(Saved entries)
________________________

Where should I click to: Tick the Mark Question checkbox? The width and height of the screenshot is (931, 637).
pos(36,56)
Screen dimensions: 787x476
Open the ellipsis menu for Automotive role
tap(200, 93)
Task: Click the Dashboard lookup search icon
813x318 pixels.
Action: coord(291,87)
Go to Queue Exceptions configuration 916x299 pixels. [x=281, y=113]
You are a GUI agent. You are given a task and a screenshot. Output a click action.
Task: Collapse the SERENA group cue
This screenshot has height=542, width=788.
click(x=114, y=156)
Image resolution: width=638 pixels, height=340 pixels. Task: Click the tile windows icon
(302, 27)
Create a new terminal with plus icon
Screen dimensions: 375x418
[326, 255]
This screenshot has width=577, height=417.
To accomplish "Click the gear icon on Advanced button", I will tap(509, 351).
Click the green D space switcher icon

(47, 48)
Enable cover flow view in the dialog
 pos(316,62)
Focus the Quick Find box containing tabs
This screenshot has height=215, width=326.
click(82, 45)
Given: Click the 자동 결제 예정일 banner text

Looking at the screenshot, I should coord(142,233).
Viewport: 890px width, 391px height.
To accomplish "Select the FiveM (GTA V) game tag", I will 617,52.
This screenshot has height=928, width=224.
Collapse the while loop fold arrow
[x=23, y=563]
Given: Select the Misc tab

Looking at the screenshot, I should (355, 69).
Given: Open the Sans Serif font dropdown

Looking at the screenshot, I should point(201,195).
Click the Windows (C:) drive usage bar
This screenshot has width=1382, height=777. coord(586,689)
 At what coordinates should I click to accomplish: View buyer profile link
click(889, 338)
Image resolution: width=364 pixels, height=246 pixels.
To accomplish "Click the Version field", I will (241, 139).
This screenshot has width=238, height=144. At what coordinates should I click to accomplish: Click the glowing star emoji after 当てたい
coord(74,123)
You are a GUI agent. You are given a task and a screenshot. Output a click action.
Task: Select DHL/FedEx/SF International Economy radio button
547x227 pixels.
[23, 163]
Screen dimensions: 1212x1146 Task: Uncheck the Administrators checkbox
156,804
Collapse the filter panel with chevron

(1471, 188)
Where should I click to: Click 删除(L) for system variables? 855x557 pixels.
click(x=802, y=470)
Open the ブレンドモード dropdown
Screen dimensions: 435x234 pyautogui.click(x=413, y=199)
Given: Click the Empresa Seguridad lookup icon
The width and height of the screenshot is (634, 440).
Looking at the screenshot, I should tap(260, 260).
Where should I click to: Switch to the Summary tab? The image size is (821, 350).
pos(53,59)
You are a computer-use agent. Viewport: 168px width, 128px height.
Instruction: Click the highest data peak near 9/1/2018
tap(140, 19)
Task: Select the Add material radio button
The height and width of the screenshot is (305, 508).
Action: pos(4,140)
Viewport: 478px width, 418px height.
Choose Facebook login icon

________________________

## PROBLEM DETAILS
Could you reproduce every record above exactly as it stands?

## ANSWER TO THE EXERCISE
Where should I click to: Tick the Mark Question checkbox? The width and height of the screenshot is (931, 637).
pos(36,56)
Screen dimensions: 787x476
Open the ellipsis menu for Automotive role
tap(200, 93)
Task: Click the Dashboard lookup search icon
813x318 pixels.
Action: coord(291,87)
Go to Queue Exceptions configuration 916x299 pixels. [x=281, y=113]
You are a GUI agent. You are given a task and a screenshot. Output a click action.
Task: Collapse the SERENA group cue
This screenshot has height=542, width=788.
click(x=114, y=156)
Image resolution: width=638 pixels, height=340 pixels. Task: Click the tile windows icon
(302, 27)
Create a new terminal with plus icon
Screen dimensions: 375x418
[326, 255]
This screenshot has width=577, height=417.
To accomplish "Click the gear icon on Advanced button", I will tap(509, 351).
Click the green D space switcher icon

(47, 48)
Enable cover flow view in the dialog
 pos(316,62)
Focus the Quick Find box containing tabs
This screenshot has height=215, width=326.
click(82, 45)
Given: Click the 자동 결제 예정일 banner text

Looking at the screenshot, I should coord(142,233).
Viewport: 890px width, 391px height.
To accomplish "Select the FiveM (GTA V) game tag", I will 617,52.
This screenshot has height=928, width=224.
Collapse the while loop fold arrow
[x=23, y=563]
Given: Select the Misc tab

Looking at the screenshot, I should (355, 69).
Given: Open the Sans Serif font dropdown

Looking at the screenshot, I should point(201,195).
Click the Windows (C:) drive usage bar
This screenshot has width=1382, height=777. coord(586,689)
 At what coordinates should I click to accomplish: View buyer profile link
click(889, 338)
Image resolution: width=364 pixels, height=246 pixels.
To accomplish "Click the Version field", I will (241, 139).
This screenshot has width=238, height=144. At what coordinates should I click to accomplish: Click the glowing star emoji after 当てたい
coord(74,123)
You are a GUI agent. You are given a task and a screenshot. Output a click action.
Task: Select DHL/FedEx/SF International Economy radio button
547x227 pixels.
[23, 163]
Screen dimensions: 1212x1146 Task: Uncheck the Administrators checkbox
156,804
Collapse the filter panel with chevron

(1471, 188)
Where should I click to: Click 删除(L) for system variables? 855x557 pixels.
click(x=802, y=470)
Open the ブレンドモード dropdown
Screen dimensions: 435x234 pyautogui.click(x=413, y=199)
Given: Click the Empresa Seguridad lookup icon
The width and height of the screenshot is (634, 440).
Looking at the screenshot, I should tap(260, 260).
Where should I click to: Switch to the Summary tab? The image size is (821, 350).
pos(53,59)
You are a computer-use agent. Viewport: 168px width, 128px height.
Instruction: Click the highest data peak near 9/1/2018
tap(140, 19)
Task: Select the Add material radio button
The height and width of the screenshot is (305, 508).
Action: pos(4,140)
Viewport: 478px width, 418px height.
Choose Facebook login icon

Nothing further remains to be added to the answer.